The tax law has a lot of rules. But although no statute conjures a more vivid or immediate picture of complex and detailed rules than the Internal Revenue Code, we have spent the last couple of years showing that tax law is not all about rules. In what are now two articles but will soon be four and eventually a book, we have combined our very different scholarly interests, one of us in tax and the other in jurisprudence, to develop our insight that many tax pronouncements that sound like rules are actually “standards.” Our work shows that when a rule-like pronouncement is acknowledged to be setting forth a standard, and is interpreted as a standard, a host of puzzles in the administration of tax law are solved. Apparent inconsistencies in the application of tax doctrine disappear. The murky becomes clear.

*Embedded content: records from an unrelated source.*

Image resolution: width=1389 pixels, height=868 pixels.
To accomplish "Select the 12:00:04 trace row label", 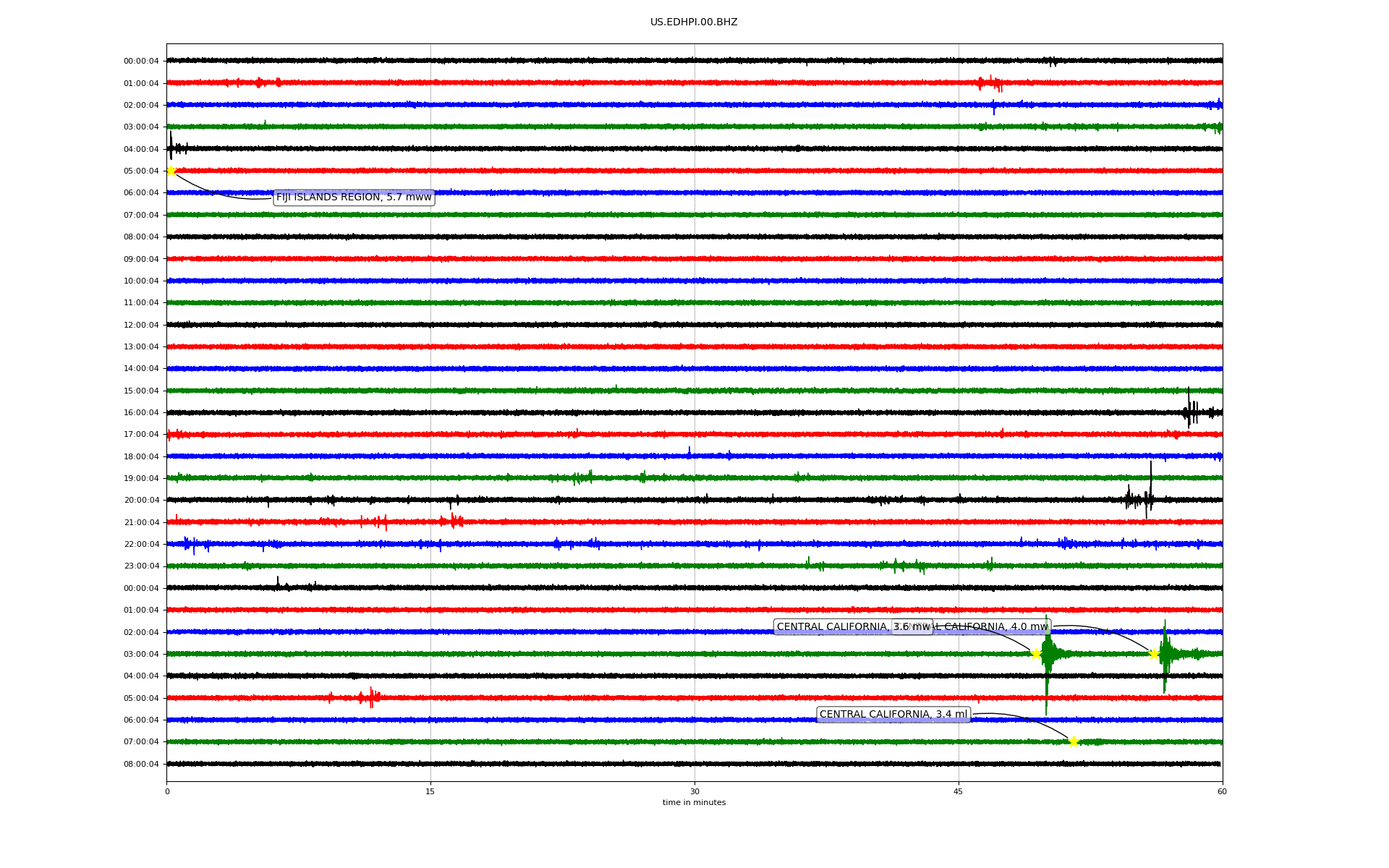I will pyautogui.click(x=141, y=326).

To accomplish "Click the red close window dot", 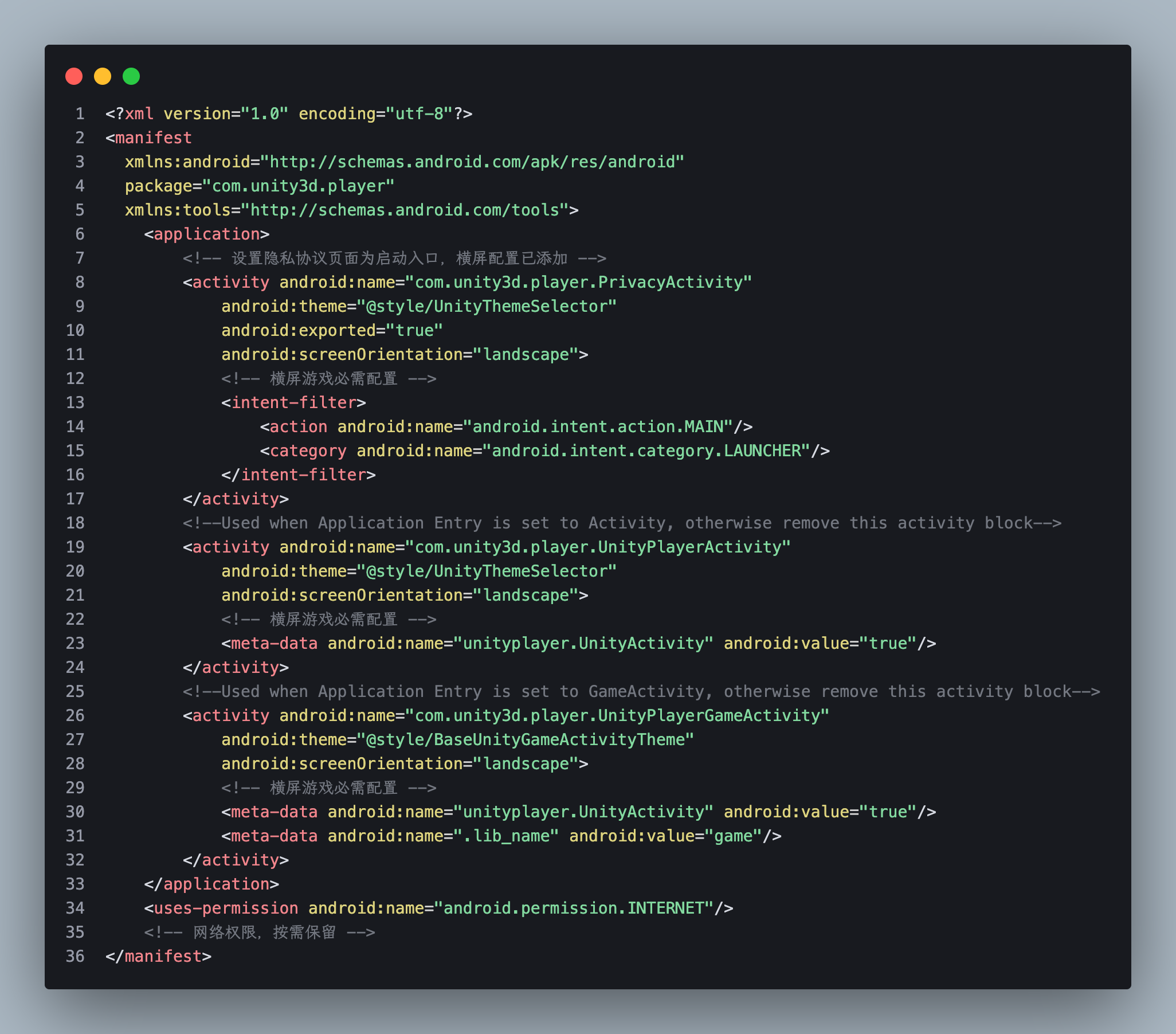I will tap(74, 76).
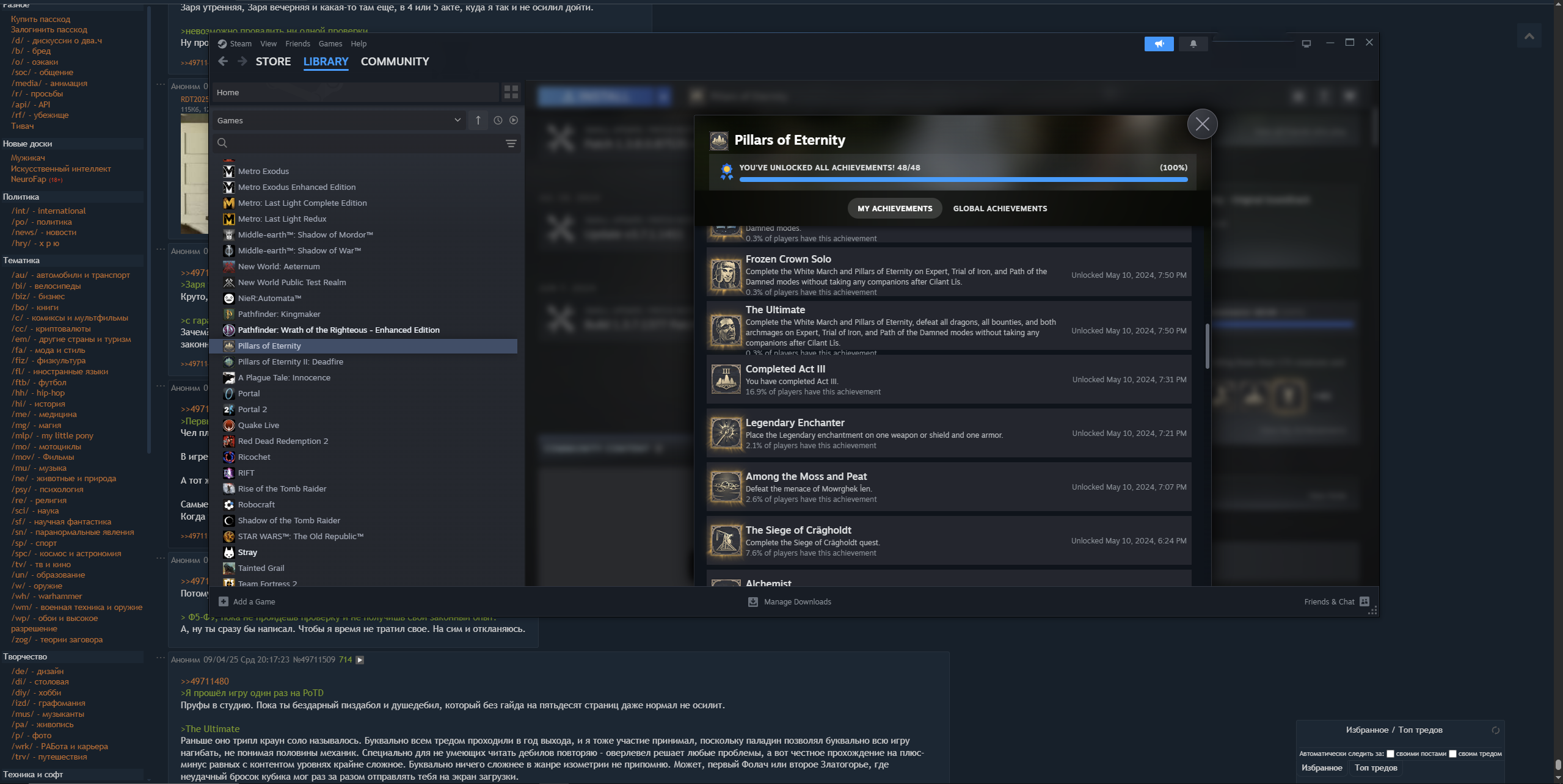Click the recent activity clock icon
Screen dimensions: 1563x784
pyautogui.click(x=498, y=120)
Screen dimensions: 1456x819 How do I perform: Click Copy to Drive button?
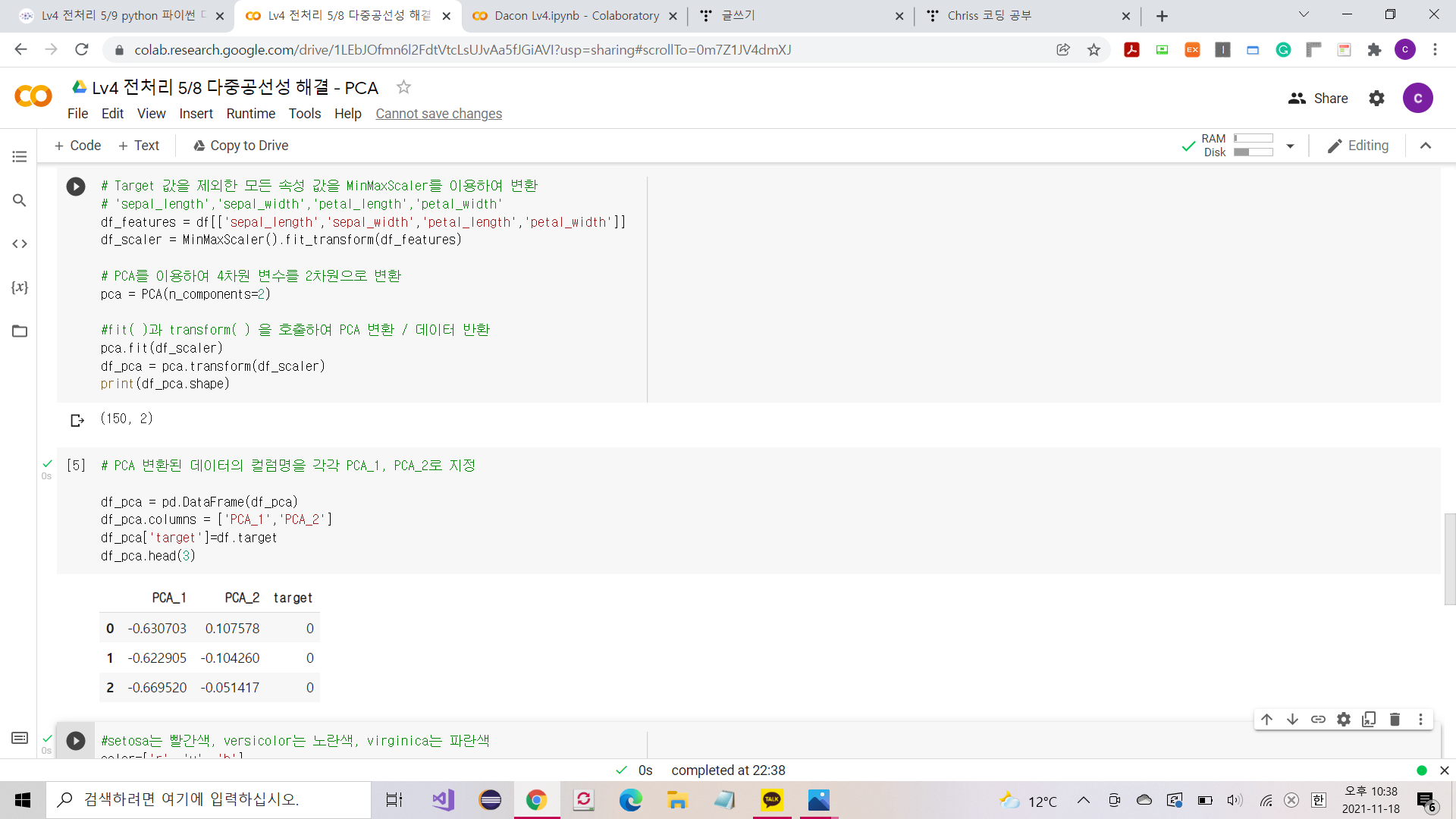240,146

We began to develop this idea by focusing on the concept of “income.” The Code itself is singularly unhelpful in defining income because it provides that gross income is “income from whatever source derived.”[1] The task of defining income has therefore fallen to the Supreme Court, which has determined that gross income consists of “undeniable accessions to wealth, clearly realized, over which the taxpayers have complete dominion.”[2] The breadth of that definition has long been a source of consternation for scholars and for the IRS, both of whom have had to answer questions such as whether catching a record breaking baseball results in income to the recipient, and whether the receipt of welfare, or disaster aid, is income.
In our initial work we showed that the analytical confusion over the breadth of the Supreme Court’s definition of income vanishes if that definition is interpreted as a standard rather than a rule.
“Standards” are interpreted in light of the numerous values they reflect; in the income cases the values of administrability and the cultural importance of baseball and care for the needy dictate that catching record winning baseballs or receiving government assistance should not be treated as income and explain why the IRS has not sought to tax lucky fans or unlucky disaster victims.
Extending that insight to other areas of the tax law illuminates them as well. Interpreting the capitalization requirement as a standard which is informed by the value of matching income to the measurable costs of producing it explains why neither a CEO’s salary nor the cost of advertising should be capitalized even though both produce value for periods in excess of one year, while the cost of buying a machine should.
Understanding that some tax pronouncements are better interpreted as standards and distinguishing those from rules requires developing a jurisprudence of values in the tax law, and that is the focus of our current work. We aim to show that in its use of both rules and standards tax is ordinary law, not exceptional or fundamentally different law, as is often thought.